Present particulars for just one person
If you wish to show the small print for one explicit person solely, you’ll be able to add the username to the command as an argument. You will see fairly a distinct show format and a few further particulars:
$ sudo lslogins shs Username: shs UID: 1000 Gecos area: Sandra H-S Residence listing: /residence/shs Shell: /bin/bash No login: no Password is locked: no Password not required: no Login by password disabled: no Password encryption technique: SHA-512 Main group: shs GID: 1000 Supplementary teams: secteam,sudo Supplementary group IDs: 11,27 Final login: 14:44 Final terminal: pts/1 Final hostname: 192.168.0.13 Hushed: no Password expiration warn interval: 7 Password modified: 2020-Sep30 Most change time: 99999 Operating processes: 67
Search for failed logins
To detect failed logins, use the -f choice (making the choices -uf) as proven on this instance:
$ sudo lslogins -uf UID USER FAILED-LOGIN FAILED-TTY Zero root 1000 shs 1001 nemo 1002 dbell 12:49 ssh:notty 1003 shark 1004 tadpole 1005 eel 1006 bugfarm 1008 dorothy 1012 jadep 1013 myself 1017 gijoe
If you need a listing of usernames with failed logins, you would do that:
$ sudo lslogins -f | awk 'if ($4) print $2;' USER dbell
View when passwords have been final modified or will probably be expiring
Use the -a choice to show password altering and expiration particulars.
$ sudo lslogins -ua
UID USER PWD-WARN PWD-MIN PWD-MAX PWD-CHANGE PWD-EXPIR
Zero root 7 99999 2020-Sep21
1000 shs 7 99999 2020-Sep30
1001 nemo 7 90 2020-Dec04
1002 dbell 14 90 2020-Oct27
1003 shark 7 10 90 2020-Mar15
1004 tadpole 7 99999 2019-Oct14 2020-Nov10
1005 eel 7 99999 2020-Jan18
1006 bugfarm 7 99999 2020-Jul08
1008 dorothy 7 99999 2019-Jul08
1012 jadep 7 99999 2019-Jul15
1013 myself 7 99999 2020-Jan18
1017 gijoe 7 99999 2020-Nov11
Use : as a area separator
Use the -c choice to have your lslogins particulars colon-separated.

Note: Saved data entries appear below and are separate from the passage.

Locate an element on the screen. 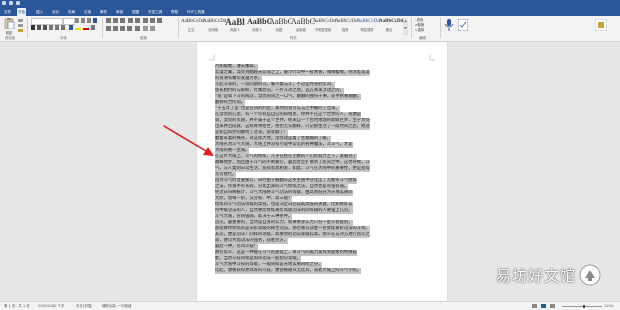 The height and width of the screenshot is (310, 620). tab-pdf-tools: PDF工具集 is located at coordinates (196, 12).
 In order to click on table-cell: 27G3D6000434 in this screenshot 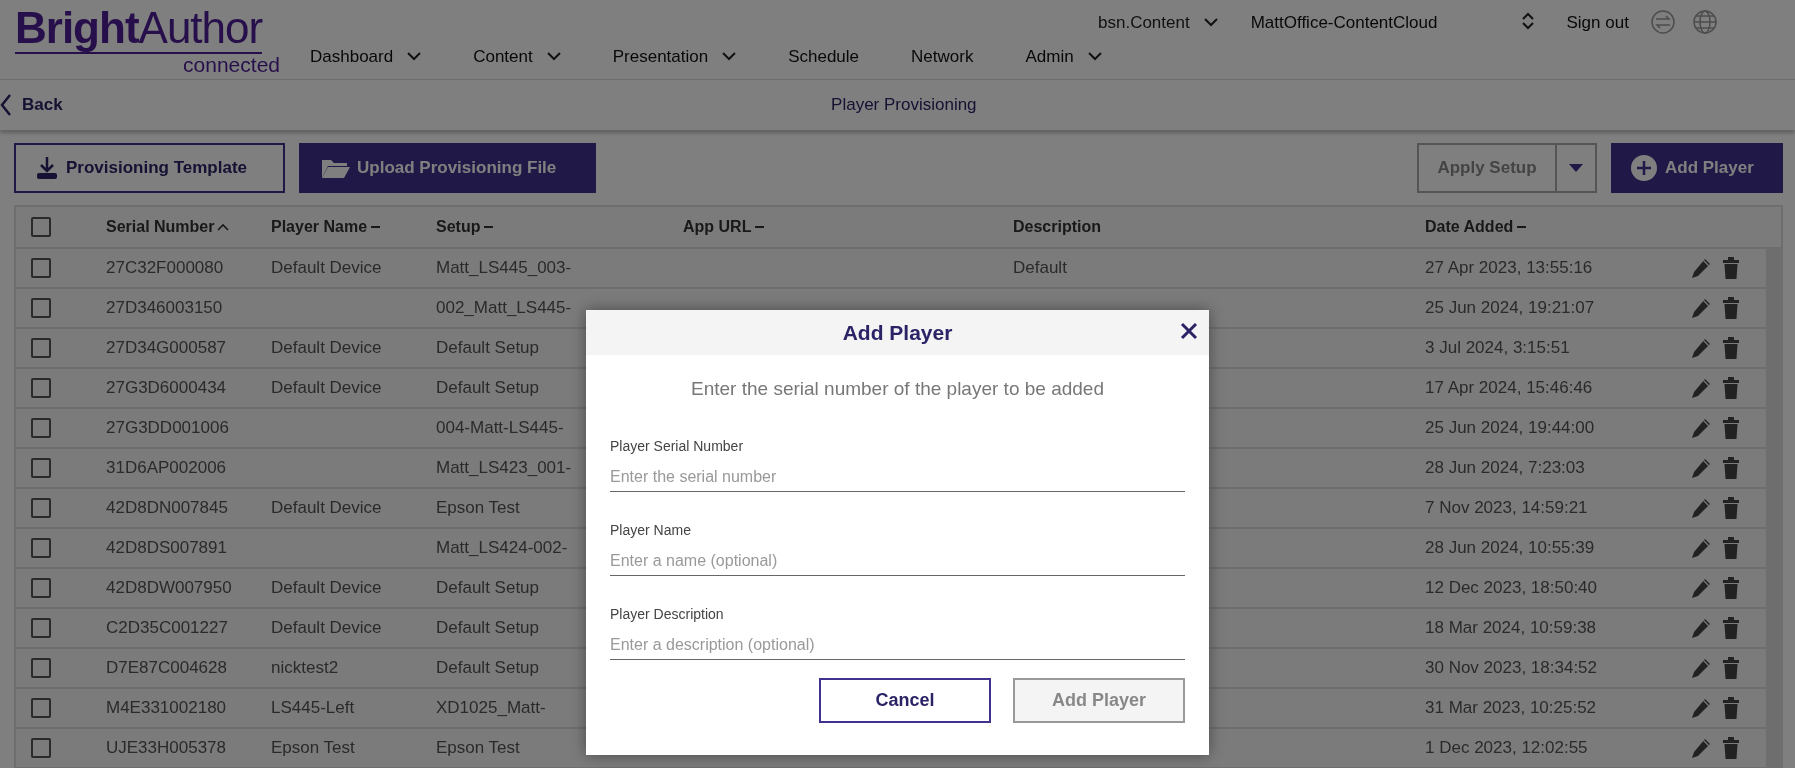, I will do `click(166, 388)`.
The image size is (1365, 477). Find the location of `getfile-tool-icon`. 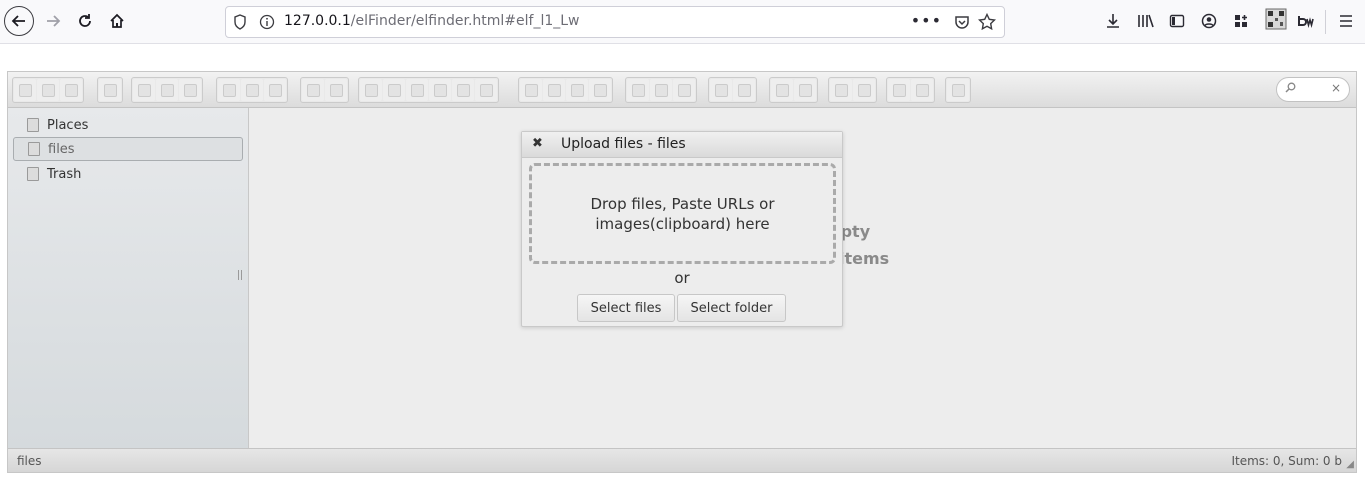

getfile-tool-icon is located at coordinates (275, 90).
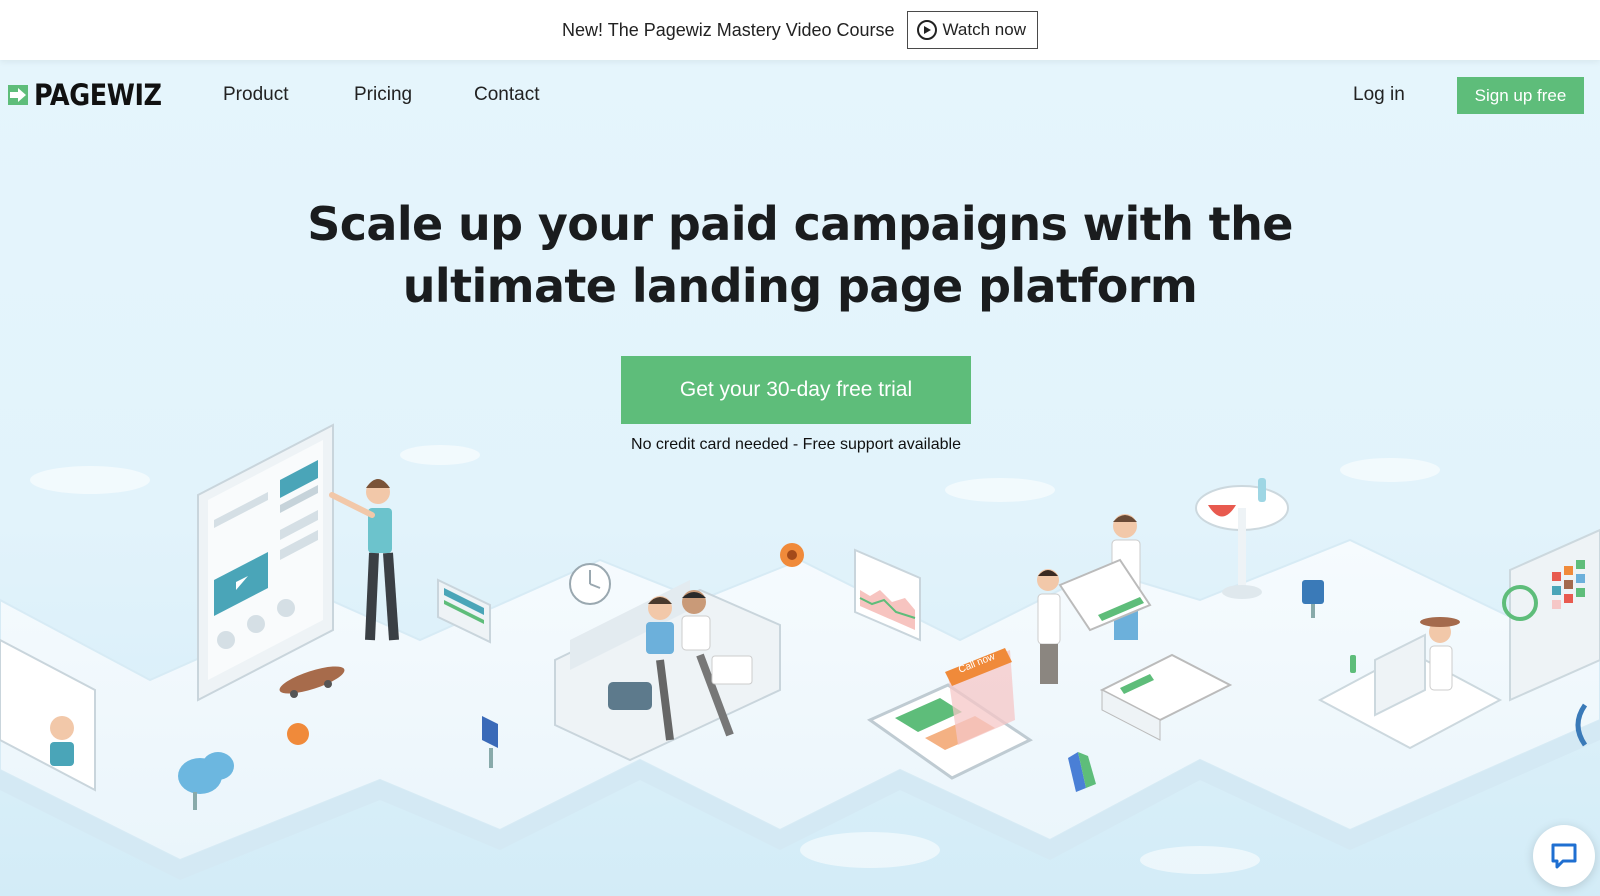 The width and height of the screenshot is (1600, 896). I want to click on chat-bubble-icon, so click(1564, 856).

This may be useful in case you intend to course of this data additional.
$ sudo lslogins -c | awk -F ":" '$1 >= 1000 print' UID:USER:PROC:PWD-LOCK:PWD-DENY:LAST-LOGIN:GECOS 1000:shs:68:0:0:14:44:Sandrax20H-S 1001:nemo:0:0:0:2020-Dec05:Nemox20Demo,,, 1002:dbell:0:0:1::Doryx20Bell 1003:shark:0:0:0::Shark,,, 1004:tadpole:0:0:0::Tadx20Pole,,, 1005:eel:0:0:0::Ellen,El,, 1006:bugfarm:0:0:0::Bugx20Farm 1008:dorothy:0:0:1::Dorothyx20Lee 1012:jadep:0:0:1::Jadex20Jones 1013:myself:0:0:0::Myx20Self 1017:gijoe:0:0:0::GIx20Joe 65534:no person:0:0:1::no person
Listing accounts working greater than 10 processes
To get a fast record of what number of customers are working 10 or extra processes, you’ll be able to have the awk command proven beneath look at the third area within the lslogins output. Fortuitously for me, the string “PROC” can also be alphanumerically larger than “10”, so I haven’t got to make any additional effort to retain the conventional column headings.

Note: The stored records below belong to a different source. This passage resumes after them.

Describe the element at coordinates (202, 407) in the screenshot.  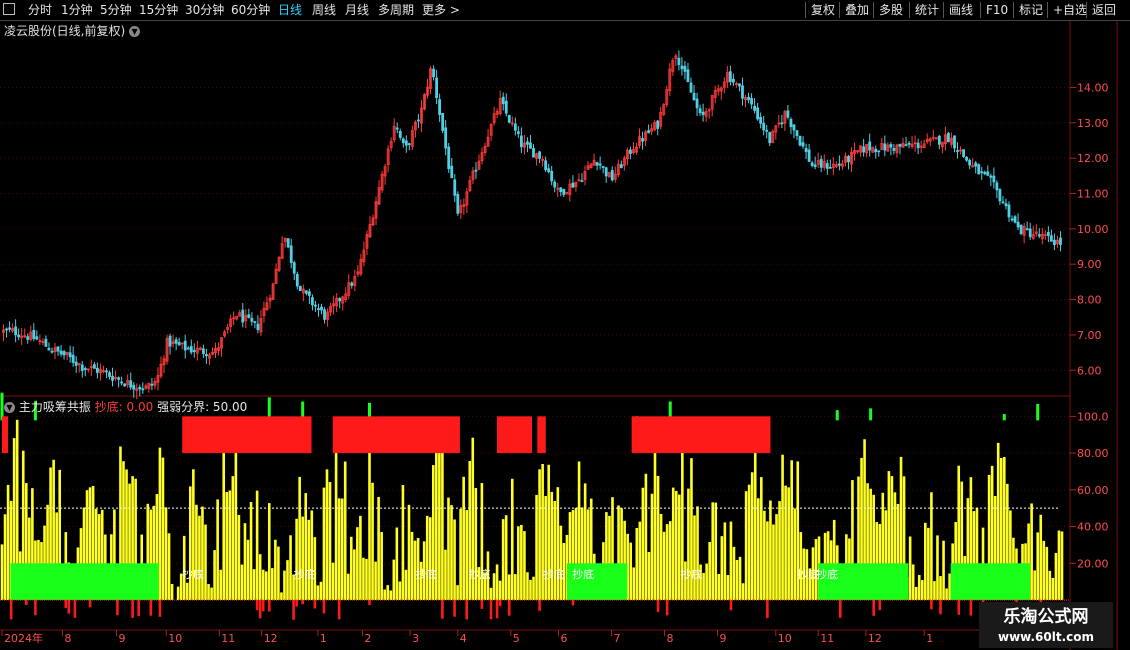
I see `indicator-label-divider: 强弱分界: 50.00` at that location.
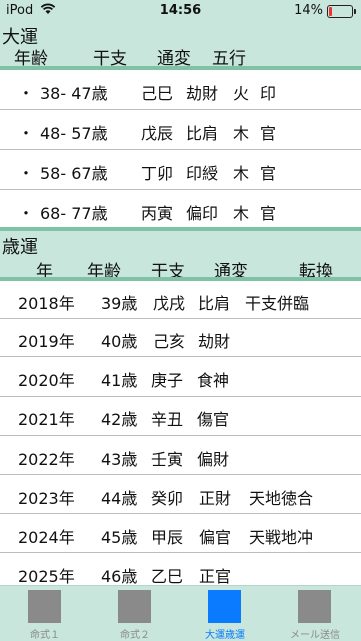 This screenshot has height=641, width=361. I want to click on saiun-row: 2024年 45歳 甲辰 偏官 天戦地冲, so click(180, 534).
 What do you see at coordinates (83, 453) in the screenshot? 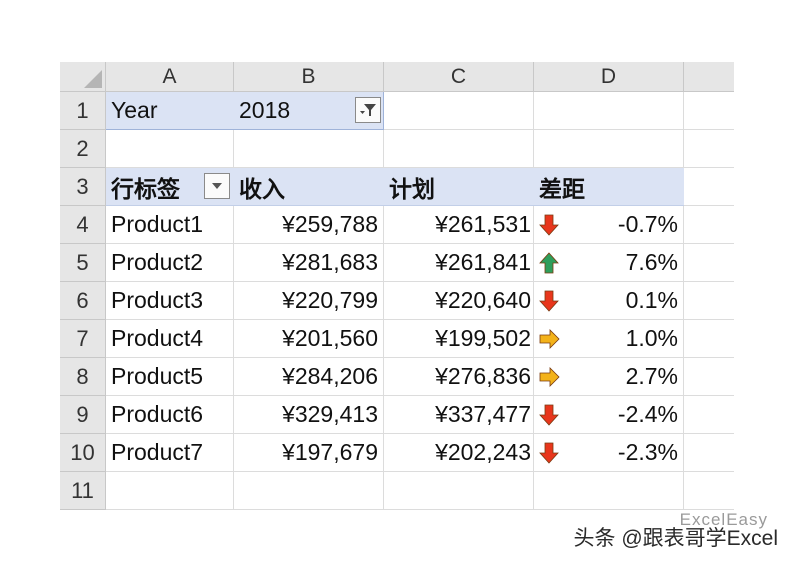
I see `row-header-10: 10` at bounding box center [83, 453].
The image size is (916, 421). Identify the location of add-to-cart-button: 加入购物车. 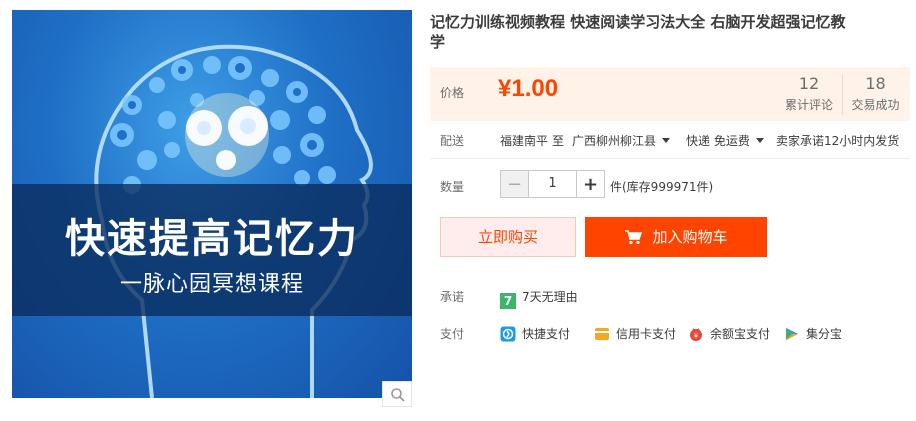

$ sudo lslogins | awk '$3 >= 10 print' UID USER PROC PWD-LOCK PWD-DENY LAST-LOGIN GECOS Zero root 152 0 0 root 1000 shs 68 0 0 14:44 Sandra H-S
The lslogins command gives fairly a couple of helpful choices for trying into person accounts, however requires utilizing sudo or logging in as root to see the entire particulars. Take a look at the person web page to study much more about this command.